= Akiva Yosef Schlesinger =

Akiva Yosef Schlesinger (1838–1922) (עקיבא יוסף שלזינגר) was a noted Orthodox Jewish rabbi who served as the rabbinical leader of what was then Pressburg, Hungary, but what is now Bratislava, Slovakia.

==Early years==
Schlesinger was born in Hungary but emigrated to Israel.

==Scholarship==
Schlesinger was a disciple of Rabbi Samuel Benjamin Sofer (the Ktav Sofer) and Moshe Schick (the Maharam Schick).

He was the author of the Lev haivri, a commentary on the last will and testament of Rabbi Moses Sofer (the Chatam Sofer), a previous head rabbi of Pressburg and the father of one of his main teachers.

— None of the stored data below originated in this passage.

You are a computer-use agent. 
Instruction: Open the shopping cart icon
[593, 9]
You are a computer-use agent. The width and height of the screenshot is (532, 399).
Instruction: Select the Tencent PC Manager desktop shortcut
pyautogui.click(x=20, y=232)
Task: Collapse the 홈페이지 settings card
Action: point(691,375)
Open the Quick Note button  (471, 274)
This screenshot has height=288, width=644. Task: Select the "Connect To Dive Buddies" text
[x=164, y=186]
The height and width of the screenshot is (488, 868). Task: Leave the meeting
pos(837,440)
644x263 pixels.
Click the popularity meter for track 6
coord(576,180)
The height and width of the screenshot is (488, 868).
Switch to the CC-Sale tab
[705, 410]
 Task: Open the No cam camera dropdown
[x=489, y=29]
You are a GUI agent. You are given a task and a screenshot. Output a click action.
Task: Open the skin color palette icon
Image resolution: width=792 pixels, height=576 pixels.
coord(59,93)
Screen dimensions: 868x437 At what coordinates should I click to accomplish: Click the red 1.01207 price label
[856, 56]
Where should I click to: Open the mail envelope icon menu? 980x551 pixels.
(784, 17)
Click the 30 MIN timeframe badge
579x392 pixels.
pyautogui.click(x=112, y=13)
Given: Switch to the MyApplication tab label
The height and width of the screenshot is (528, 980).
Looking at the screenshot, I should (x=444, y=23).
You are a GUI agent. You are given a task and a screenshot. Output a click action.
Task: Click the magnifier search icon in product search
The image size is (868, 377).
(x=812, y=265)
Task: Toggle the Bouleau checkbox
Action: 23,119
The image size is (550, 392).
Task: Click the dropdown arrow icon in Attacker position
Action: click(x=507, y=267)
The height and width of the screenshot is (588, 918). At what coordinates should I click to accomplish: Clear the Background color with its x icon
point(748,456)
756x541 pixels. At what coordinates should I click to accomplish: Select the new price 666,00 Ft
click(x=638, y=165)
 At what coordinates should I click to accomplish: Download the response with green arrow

Additionally, he is known for his unsuccessful attempt to reinstate the blowing of the shofar when Rosh Hashana falls on Shabbat, which had been banned since the times of the Talmud under the edict known as gezeirah d'Rabbah, named after Rabbah bar Nahmani, a noted amora of the late 3rd-early 4th centuries.

==Controversy==
At times, he made very controversial statements regarding such things as the political nature of the early kollel systems of dispensing funds to poor Jews living in Eretz Israel (not to be confused with the more contemporary use of the term kollel, which refers to post-graduate institutions of talmudic study). Because of this, there was a time when his written works were put under a cherem (ban).